• [Task requirements] Make your reply a word-for-word repeat of the records.

[Stored records]
------------------------------------------------------------------------
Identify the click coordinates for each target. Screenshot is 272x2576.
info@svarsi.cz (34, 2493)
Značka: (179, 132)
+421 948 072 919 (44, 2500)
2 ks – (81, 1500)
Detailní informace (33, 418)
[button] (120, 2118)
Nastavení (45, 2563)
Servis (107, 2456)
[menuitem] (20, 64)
------------------------------------------------------------------------
• [Reply]
Identify the click coordinates for each target. Screenshot is 272x2576.
info@svarsi.cz (34, 2493)
Značka: (179, 132)
+421 948 072 919 (44, 2500)
2 ks – (81, 1500)
Detailní informace (33, 418)
[button] (120, 2118)
Nastavení (45, 2563)
Servis (107, 2456)
[menuitem] (20, 64)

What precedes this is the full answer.